楽曲紹介「ロンドンデリーの歌(Londonderry Air)」

Tb.パートの大槻です。
カテゴリ「楽曲」では、当団で取り上げている楽曲の紹介をしていきます。
第21回は、『ロンドンデリーの歌(Londonderry Air)』をご紹介します。

 『ロンドンデリーの歌』はアイルランド島のデリー地方に伝わる曲です。 イギリス領北アイルランドでは事実上の国歌としての扱いを受けているほか、世界各地のアイルランド移民の間でも人気が高い曲だそうです。

 当初は歌詞がない器楽曲でしたが、この曲の短い中にも感動的なメロディは人々を魅了していきました。 有名になるにつれて、この曲にはさまざまな歌詞が付けられるようになりました。その数は一説には100以上存在するといわれています。こうした曲は他には例がないでしょう。

原曲にまつわる諸説

 この曲の原曲については、いろいろな説があるようです。

 たとえば、アイルランドのロンドンデリー地方のリマバディLimavadyに伝わる『オカハン族の嘆き』という曲が原曲であるとする説があります。 オカハン族はケルト人の部族で、17世紀にイングランド人によって土地を奪われるまで、ロンドンデリー地方のローバレーRoe Valleyという森に住んでいた人たちです。

 他にも、ローリー・ダール・オカハン(1570-1657年)が作曲した曲名不詳の哀歌が原曲だという説や、 エドワード・バンティングEdward Bunting(1773-1843)が1796年に出版した音楽集の中の『若者の夢(Aislean an Oigfear/The Young Man's Dream)』が原曲だという説などがあります。

 いずれにしても久しく、曲名は忘れられていたようで、1855年にロンドンデリー出身のジェイン・ロスJane Ross(1810–1879)がこの曲を収集し、出版したころには 曲名はなく、『Anonymos Air』とするしかなかったようです。

★ ★ ★ ★ ★ ★ ★

__演習課題__.
A. ロンドンデリーの歌の紹介文で、ジェイン・ロスがこの曲を収集して出版したのは何年か。
B. ロンドンデリーの歌の紹介文を、最後の文の後から引き継いで書き進めてください。

__抽出データ__.
★ ★ ★ ★ ★ ★ ★

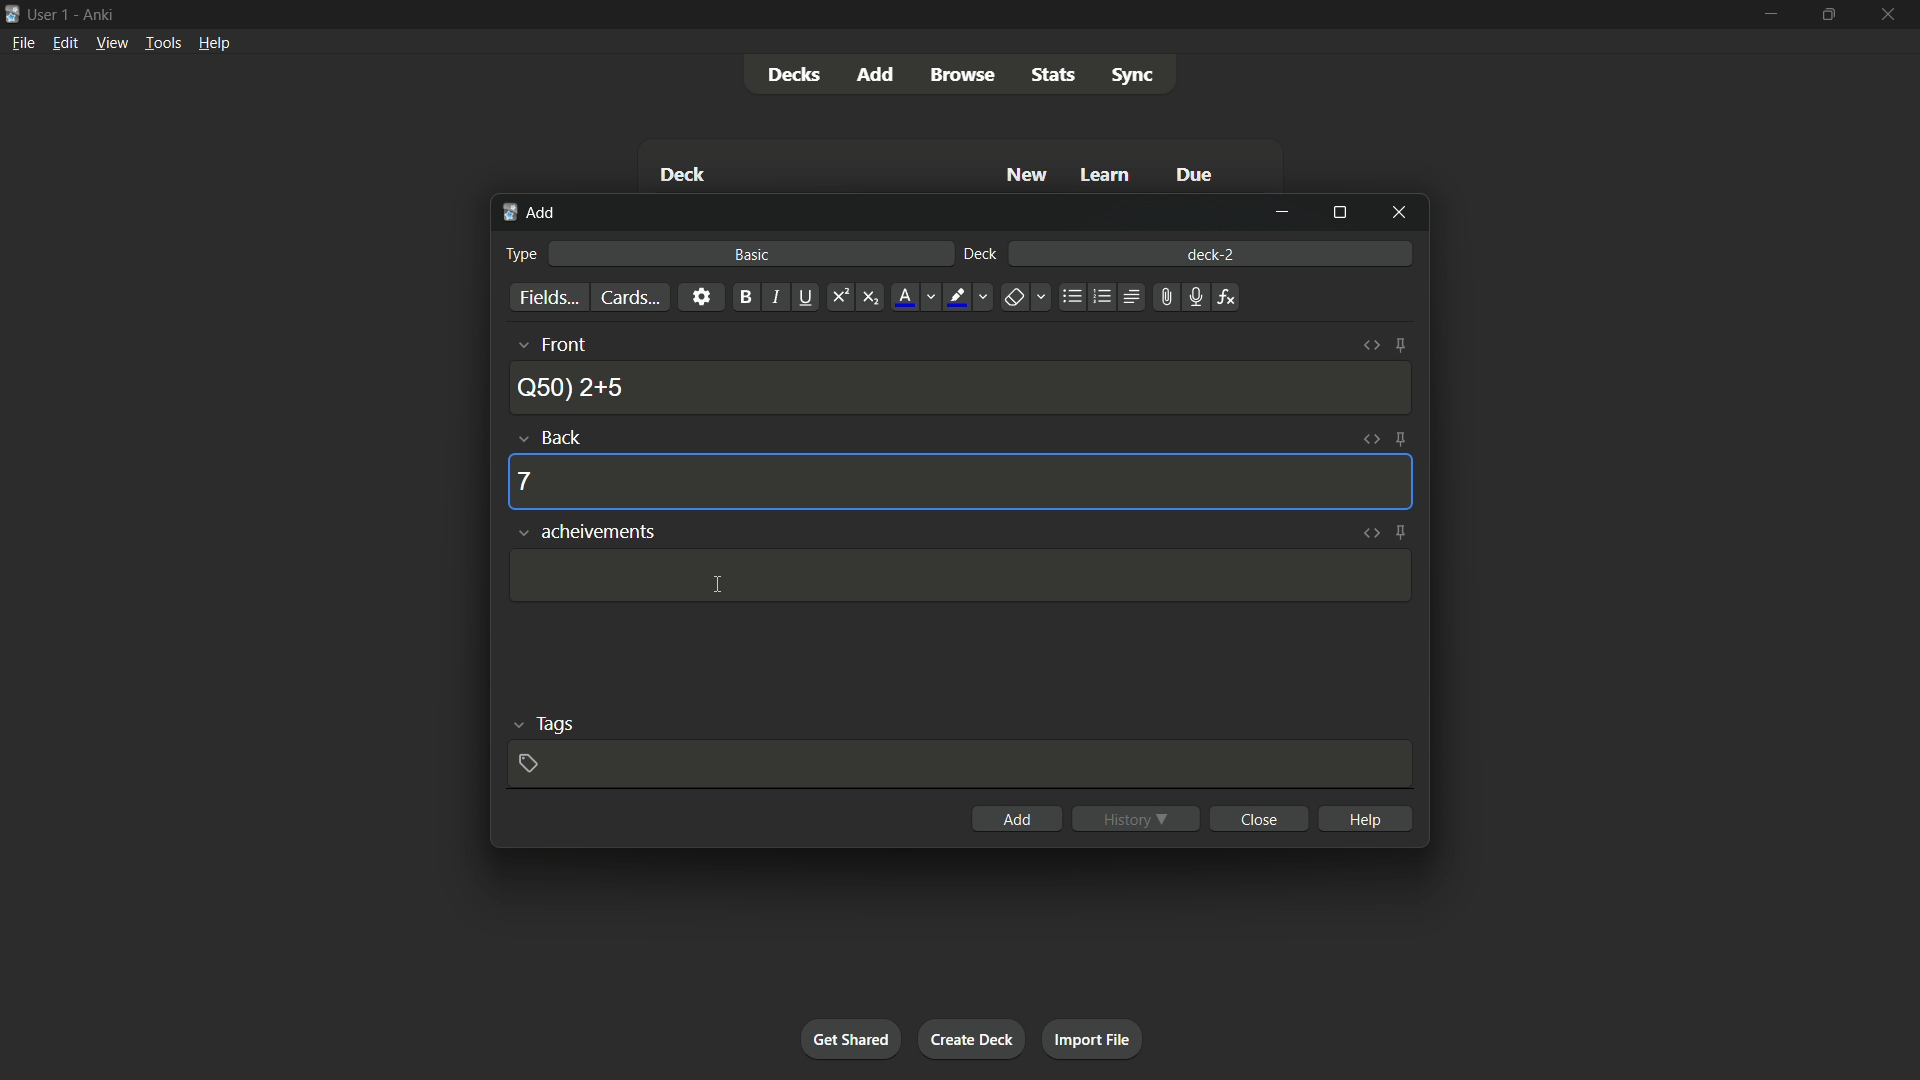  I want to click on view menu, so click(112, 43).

★ ★ ★ ★ ★ ★ ★

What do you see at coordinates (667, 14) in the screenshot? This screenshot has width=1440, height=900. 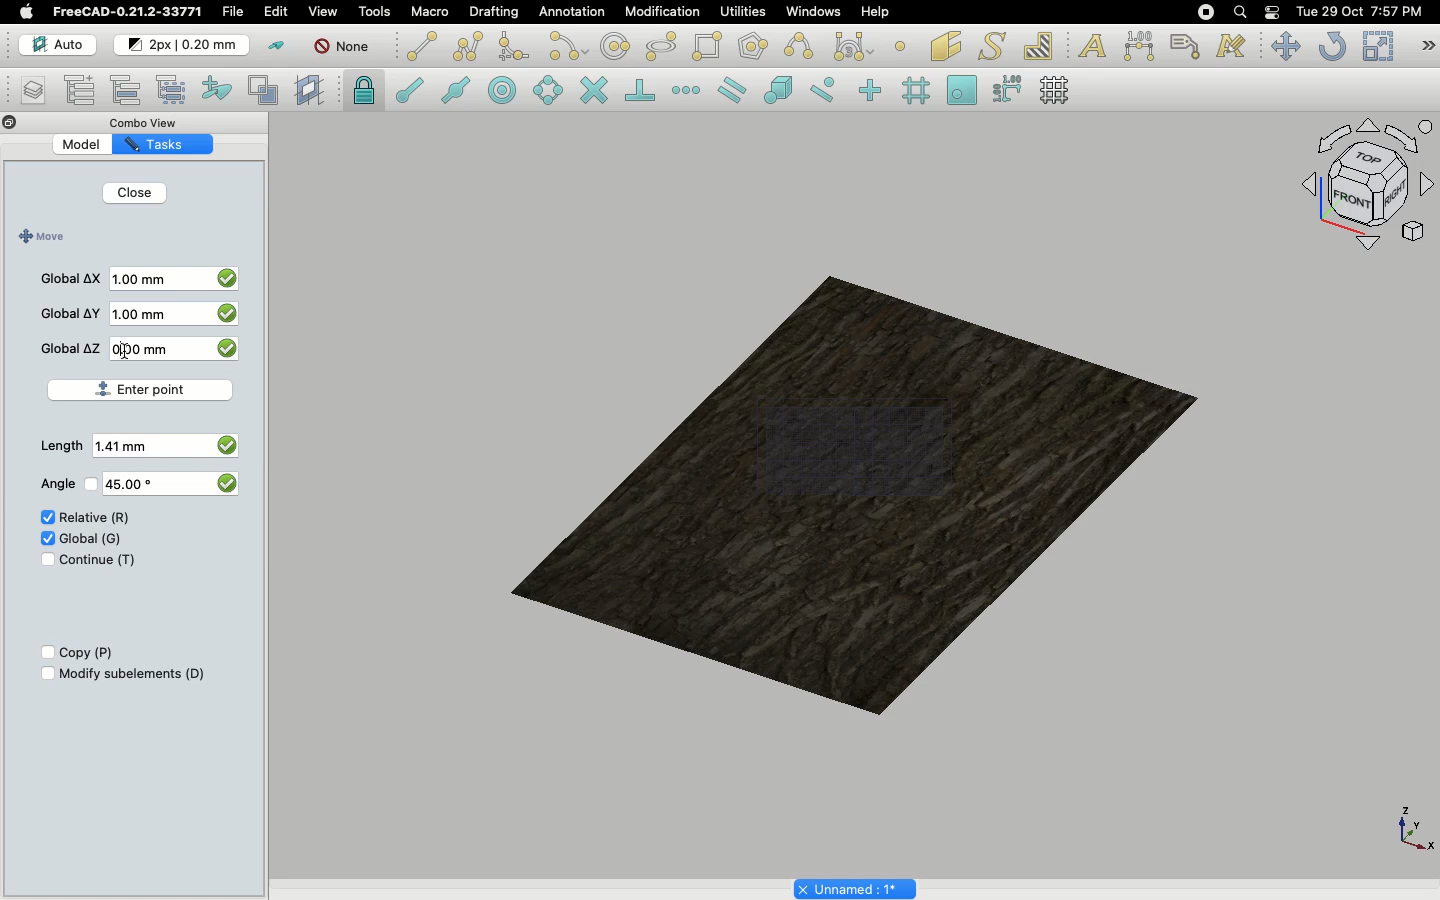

★ ★ ★ ★ ★ ★ ★

__課題別の出力__.
A. 1855年です。

B.
 その後アイルランドの詩人であり小説家でもあったキャサリン・タイナン・ヒンクソンKatherine Tynan Hinkson(1861~1931)によってタイトルは『ロンドンデリーの歌』とされ、定着していったということです。

さまざまな歌詞

 器楽曲だったこの曲には、後年様々な歌詞がつけられました。歌詞として有名なものをいくつか見てみましょう。

『私がお前の上で咲くリンゴの花だったなら(Would I were Erin's apple-blossom o'er you)』

 アイルランドの詩人だったアルフレッド・パーシヴァル・グレイヴズAlfred Perceval Graves(1846-1931)による歌詞です。 グレイヴズは1882年に作曲家チャールズ・V・スタンフォードCharles Villiers Stanford(1852-1924)と曲集『Songs of Old Ireland』を出版しました。 歌詞は、自身をリンゴやバラなど庭園に咲く花や窓辺に留まる鳩などになぞらえて、恋人が摘み取ったり手元に引き寄せてくれることを願う、というものです。

『アイルランドの恋の歌(Irish Love Song)』

 アイルランドの詩人・小説家であったキャサリン・タイナン・ヒンクソンKatherine Tynan Hinkson(1861~1931)が1894年に発表したものです。 『私がリンゴの花だったら』(Would God I were the tender apple blossom)ともいいます。 歌詞は、男性の立場で、自身をリンゴの花や実、あるいは野ばらやヒナギクなどに仮定したもので、愛する女性のそばにいたい気持ちを歌っています。

『ダニーボーイ(Danny Boy)』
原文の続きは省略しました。